[Items from a dataset]
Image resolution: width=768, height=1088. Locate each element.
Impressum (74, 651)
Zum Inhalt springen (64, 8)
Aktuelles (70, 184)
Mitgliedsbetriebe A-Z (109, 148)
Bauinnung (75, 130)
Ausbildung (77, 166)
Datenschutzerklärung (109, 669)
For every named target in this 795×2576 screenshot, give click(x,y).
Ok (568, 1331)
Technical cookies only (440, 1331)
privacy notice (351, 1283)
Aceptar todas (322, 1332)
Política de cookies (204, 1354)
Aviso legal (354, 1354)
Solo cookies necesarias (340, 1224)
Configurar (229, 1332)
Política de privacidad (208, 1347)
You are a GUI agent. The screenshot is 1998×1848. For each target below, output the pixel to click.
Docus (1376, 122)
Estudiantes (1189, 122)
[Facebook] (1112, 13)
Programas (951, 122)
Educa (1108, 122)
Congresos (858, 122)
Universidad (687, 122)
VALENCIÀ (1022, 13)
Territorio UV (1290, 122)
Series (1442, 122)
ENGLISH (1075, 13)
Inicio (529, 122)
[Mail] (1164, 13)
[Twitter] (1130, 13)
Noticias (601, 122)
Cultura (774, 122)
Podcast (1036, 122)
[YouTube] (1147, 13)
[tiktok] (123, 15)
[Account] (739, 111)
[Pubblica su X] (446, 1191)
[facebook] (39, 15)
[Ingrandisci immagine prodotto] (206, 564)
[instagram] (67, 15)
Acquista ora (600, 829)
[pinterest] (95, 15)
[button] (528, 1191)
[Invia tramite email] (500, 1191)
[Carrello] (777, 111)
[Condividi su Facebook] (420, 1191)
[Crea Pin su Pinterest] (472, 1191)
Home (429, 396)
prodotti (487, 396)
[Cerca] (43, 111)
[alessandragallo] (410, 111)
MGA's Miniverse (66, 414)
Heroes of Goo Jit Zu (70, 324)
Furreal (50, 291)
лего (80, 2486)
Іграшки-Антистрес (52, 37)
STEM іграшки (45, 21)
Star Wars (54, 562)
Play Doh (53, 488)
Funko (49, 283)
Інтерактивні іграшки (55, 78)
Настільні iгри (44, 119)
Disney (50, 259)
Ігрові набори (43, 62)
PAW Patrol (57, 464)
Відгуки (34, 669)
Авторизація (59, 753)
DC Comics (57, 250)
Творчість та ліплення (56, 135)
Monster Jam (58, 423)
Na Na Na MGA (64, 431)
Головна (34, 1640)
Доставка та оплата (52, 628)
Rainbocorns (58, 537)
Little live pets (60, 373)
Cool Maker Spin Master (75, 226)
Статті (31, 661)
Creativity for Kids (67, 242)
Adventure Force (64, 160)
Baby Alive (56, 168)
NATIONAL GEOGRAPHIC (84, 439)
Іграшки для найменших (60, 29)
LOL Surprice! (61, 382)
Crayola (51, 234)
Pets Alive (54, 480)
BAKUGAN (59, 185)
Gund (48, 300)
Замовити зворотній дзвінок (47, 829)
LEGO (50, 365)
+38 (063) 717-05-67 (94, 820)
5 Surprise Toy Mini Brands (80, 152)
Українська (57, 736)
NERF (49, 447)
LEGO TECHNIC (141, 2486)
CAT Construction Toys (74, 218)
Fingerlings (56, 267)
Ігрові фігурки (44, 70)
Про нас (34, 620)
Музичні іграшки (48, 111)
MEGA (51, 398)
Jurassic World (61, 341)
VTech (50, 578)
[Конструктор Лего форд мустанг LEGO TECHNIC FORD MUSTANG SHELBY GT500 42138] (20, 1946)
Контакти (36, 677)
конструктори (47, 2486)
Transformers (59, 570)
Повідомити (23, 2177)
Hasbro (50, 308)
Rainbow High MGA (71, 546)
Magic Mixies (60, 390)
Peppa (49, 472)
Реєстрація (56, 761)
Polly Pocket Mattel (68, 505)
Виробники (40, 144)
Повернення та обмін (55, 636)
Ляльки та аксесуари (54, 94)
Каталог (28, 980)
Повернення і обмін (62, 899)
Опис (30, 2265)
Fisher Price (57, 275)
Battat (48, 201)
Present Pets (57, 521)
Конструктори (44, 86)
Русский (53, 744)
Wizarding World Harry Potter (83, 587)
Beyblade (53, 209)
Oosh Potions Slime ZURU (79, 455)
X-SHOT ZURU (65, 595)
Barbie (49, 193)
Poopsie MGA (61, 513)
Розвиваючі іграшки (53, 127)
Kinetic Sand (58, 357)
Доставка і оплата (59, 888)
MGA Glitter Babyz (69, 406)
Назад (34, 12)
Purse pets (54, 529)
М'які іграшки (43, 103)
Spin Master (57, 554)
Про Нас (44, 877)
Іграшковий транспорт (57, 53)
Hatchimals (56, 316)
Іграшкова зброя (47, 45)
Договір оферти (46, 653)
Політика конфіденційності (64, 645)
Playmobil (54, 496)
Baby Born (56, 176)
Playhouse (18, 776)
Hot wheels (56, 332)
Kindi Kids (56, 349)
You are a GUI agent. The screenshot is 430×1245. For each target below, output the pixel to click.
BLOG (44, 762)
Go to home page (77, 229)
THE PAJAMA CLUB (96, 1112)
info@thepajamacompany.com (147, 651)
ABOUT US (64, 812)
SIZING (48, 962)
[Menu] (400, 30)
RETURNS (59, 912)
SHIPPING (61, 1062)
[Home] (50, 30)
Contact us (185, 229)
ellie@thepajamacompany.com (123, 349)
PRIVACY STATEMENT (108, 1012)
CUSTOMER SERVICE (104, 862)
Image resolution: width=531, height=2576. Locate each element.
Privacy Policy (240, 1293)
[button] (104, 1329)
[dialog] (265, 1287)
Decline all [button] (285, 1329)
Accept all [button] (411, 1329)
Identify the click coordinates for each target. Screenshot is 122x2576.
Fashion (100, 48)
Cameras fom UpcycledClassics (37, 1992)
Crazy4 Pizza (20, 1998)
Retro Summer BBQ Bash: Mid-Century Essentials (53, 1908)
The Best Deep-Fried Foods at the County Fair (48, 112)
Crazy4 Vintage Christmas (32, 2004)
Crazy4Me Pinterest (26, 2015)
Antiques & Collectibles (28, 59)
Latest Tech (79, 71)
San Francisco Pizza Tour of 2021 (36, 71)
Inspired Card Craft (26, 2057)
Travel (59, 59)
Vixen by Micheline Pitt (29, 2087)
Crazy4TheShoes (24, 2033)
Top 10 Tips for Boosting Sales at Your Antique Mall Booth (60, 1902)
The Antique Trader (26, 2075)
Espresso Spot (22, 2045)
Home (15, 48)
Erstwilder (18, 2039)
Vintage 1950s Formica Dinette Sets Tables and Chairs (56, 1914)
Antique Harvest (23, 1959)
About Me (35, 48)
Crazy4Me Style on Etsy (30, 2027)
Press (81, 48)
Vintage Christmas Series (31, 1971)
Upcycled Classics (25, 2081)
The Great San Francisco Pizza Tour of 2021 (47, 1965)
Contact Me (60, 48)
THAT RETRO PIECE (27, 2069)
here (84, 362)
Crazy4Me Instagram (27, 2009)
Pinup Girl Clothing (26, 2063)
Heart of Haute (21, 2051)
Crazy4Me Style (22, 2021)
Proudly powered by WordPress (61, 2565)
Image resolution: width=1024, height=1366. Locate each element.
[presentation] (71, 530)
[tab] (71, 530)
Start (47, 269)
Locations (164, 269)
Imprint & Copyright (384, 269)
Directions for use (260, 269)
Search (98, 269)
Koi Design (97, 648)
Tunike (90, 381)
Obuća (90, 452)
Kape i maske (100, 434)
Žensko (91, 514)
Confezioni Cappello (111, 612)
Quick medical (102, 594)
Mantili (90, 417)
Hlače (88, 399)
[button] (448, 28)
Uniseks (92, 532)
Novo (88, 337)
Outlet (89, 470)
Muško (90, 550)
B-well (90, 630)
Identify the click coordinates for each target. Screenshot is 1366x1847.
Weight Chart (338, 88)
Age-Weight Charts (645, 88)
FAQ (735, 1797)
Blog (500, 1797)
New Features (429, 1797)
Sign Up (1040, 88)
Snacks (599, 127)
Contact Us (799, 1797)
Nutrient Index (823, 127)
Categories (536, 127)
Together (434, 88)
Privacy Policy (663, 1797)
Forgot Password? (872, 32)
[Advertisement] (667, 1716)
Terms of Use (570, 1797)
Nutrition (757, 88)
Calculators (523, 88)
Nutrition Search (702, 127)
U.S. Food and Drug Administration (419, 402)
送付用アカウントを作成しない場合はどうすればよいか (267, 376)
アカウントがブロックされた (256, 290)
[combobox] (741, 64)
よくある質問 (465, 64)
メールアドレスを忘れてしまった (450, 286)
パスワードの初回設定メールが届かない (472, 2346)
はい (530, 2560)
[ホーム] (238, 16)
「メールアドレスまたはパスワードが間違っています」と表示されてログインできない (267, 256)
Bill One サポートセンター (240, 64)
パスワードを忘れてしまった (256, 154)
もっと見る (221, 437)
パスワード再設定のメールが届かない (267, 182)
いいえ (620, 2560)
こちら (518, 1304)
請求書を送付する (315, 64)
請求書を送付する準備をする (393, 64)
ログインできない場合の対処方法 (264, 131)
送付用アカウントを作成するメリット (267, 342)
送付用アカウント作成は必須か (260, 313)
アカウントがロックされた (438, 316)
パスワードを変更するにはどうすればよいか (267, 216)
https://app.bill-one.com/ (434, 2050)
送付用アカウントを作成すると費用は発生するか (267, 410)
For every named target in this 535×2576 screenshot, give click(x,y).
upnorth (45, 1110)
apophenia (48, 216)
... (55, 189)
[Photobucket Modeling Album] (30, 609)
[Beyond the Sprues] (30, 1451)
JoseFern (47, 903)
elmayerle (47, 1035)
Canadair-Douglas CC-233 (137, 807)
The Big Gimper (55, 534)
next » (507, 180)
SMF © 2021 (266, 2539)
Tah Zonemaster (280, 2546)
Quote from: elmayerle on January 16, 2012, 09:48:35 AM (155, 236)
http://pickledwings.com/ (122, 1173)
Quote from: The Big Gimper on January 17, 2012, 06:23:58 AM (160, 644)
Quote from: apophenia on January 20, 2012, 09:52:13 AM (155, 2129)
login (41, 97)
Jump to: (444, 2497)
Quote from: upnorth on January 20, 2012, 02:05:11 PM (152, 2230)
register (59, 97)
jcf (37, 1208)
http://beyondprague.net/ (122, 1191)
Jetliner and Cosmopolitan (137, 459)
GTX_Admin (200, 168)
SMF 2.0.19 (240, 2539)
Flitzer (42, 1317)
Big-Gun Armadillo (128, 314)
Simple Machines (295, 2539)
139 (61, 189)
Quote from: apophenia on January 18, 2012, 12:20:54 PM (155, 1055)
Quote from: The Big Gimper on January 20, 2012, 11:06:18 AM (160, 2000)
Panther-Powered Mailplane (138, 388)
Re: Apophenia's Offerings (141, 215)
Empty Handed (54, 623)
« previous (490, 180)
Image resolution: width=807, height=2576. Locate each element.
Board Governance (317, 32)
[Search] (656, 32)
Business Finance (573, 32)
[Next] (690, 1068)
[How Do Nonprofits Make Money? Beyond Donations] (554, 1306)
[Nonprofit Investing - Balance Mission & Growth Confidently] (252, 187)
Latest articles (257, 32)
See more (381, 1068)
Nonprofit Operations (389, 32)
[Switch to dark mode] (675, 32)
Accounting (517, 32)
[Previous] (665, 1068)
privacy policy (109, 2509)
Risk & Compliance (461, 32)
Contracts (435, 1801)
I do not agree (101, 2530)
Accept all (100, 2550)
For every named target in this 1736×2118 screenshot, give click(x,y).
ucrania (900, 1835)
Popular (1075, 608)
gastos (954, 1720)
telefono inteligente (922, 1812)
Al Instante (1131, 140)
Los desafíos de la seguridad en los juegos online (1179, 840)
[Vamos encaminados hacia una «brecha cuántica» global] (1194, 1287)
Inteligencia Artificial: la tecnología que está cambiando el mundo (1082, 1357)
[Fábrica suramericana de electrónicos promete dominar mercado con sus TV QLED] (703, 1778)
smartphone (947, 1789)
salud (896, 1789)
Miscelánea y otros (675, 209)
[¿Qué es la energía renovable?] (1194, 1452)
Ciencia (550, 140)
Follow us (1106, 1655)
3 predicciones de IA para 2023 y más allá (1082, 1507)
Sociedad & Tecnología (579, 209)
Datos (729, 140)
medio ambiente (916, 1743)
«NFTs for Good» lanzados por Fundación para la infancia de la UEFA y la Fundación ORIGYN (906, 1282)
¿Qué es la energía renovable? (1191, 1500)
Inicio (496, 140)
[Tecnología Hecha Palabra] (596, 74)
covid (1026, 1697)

▶ [What you are asked to do]: Reproduce the lines above, beginning at the line with "Повернення і обмін (62, 899)" and stopping after the line with "Kindi Kids (56, 349)", exactly as they are.

▶ [Response to this exercise]:
Повернення і обмін (62, 899)
Опис (30, 2265)
Fisher Price (57, 275)
Battat (48, 201)
Present Pets (57, 521)
Конструктори (44, 86)
Русский (53, 744)
Wizarding World Harry Potter (83, 587)
Beyblade (53, 209)
Oosh Potions Slime ZURU (79, 455)
X-SHOT ZURU (65, 595)
Barbie (49, 193)
Poopsie MGA (61, 513)
Розвиваючі іграшки (53, 127)
Kinetic Sand (58, 357)
Доставка і оплата (59, 888)
MGA Glitter Babyz (69, 406)
Назад (34, 12)
Purse pets (54, 529)
М'які іграшки (43, 103)
Spin Master (57, 554)
Про Нас (44, 877)
Іграшковий транспорт (57, 53)
Hatchimals (56, 316)
Іграшкова зброя (47, 45)
Договір оферти (46, 653)
Політика конфіденційності (64, 645)
Playmobil (54, 496)
Baby Born (56, 176)
Playhouse (18, 776)
Hot wheels (56, 332)
Kindi Kids (56, 349)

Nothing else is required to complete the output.